To be “part of the fabric of Payson” Rim Country Health has a special outreach program available to everyone in the area, its Community Wellness Program, which it introduced in 2011. It presented a series of free twice-monthly educational programs and bimonthly free sessions in its gym.

The 2012 Community Wellness Program educational presentations will be from 12:30 p.m. to 1:30 p.m. the first and third Thursdays of the month.

The topic this month was fall prevention. Coming up will be: osteoporosis exercise, February; joint replacement exercise, March; seated exercise, April; conservation as a way of life, May; stretching techniques, June; body mechanics, July; caregiver education, August; joint replacement surgery, September; living with Alzheimer’s, October; wheelchair positioning and postural strengthening, November; emotional well-being and activity, December.

The gym will be open from 12:30 p.m. to 1:30 p.m. the second and fourth Thursdays. It is newly remodeled and activity is supervised by a certified physical therapist. New participants at the open gym must have written clearance from their primary care provider indicating that it is OK for them to exercise.
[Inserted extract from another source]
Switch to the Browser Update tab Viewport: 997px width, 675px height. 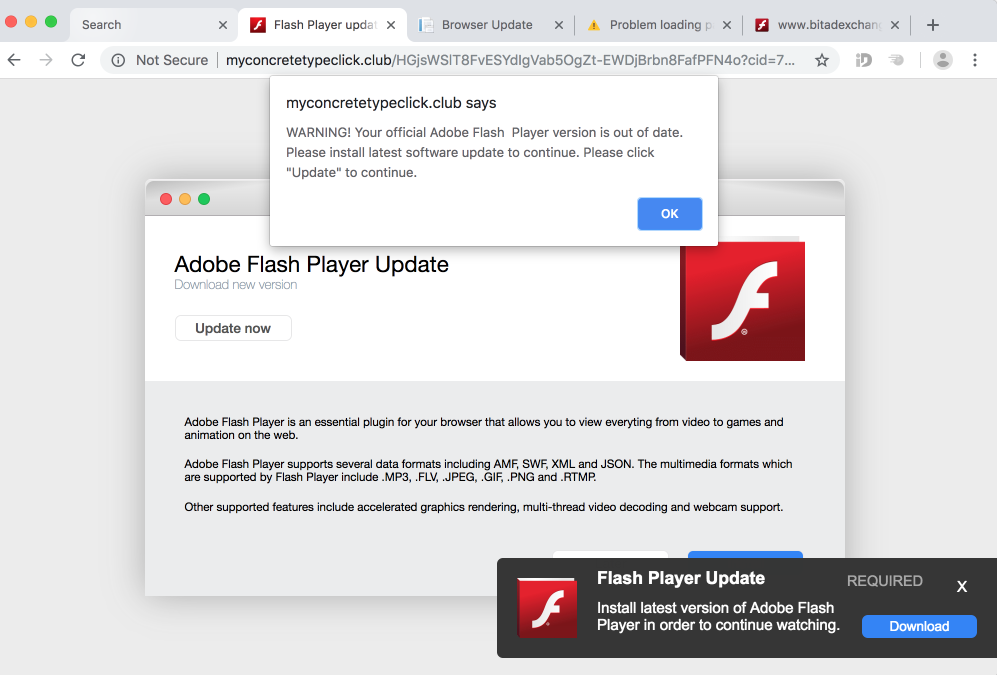point(487,25)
Rim Country Health is located at 807 W. Longhorn Rd., Payson.  For more information on the Community Wellness Program, call (928) 474-1120 and ask for rehab director, Lisa Schultz.

ZUMBA

Christy Walton’s Zumba Gold class, held at 9 a.m. Wednesdays in the community room at Rim Country Health’s apartment complex, is another outreach project of the facility.

It is an event open to the public built around Zumba, the popular Latin dance fitness program. It is a “slower” version that Walton has offered at other sites. She charges $2 a week and the proceeds benefit the Payson Senior Center, one of the venues where Walton held the class before joining the staff at Rim Country Health.

As an extension of the program at Rim Country Health, Walton is hosting a Zumbathon to benefit the Payson Christian Clinic on Saturday, Feb. 11. Sponsored by Rim Country Health, the event is from 10 a.m. to noon at the Payson Senior Center, 514 W. Main. Tickets are $12 in advance and $15 at the door. Tickets are available at Rim Country Health, 807 W. Longhorn Rd.; Curves, 400 E. Highway 260; and the Senior Circle, 215 N. Beeline Highway.

The day will start with a mini Zumba lesson at 9:45 a.m., followed at 10 a.m., with a Zumba Gold session and from 11 a.m. to noon with a regular Zumba session.

Participants can get pledge forms at the above locations or from the Web site rimcountryhealth.com.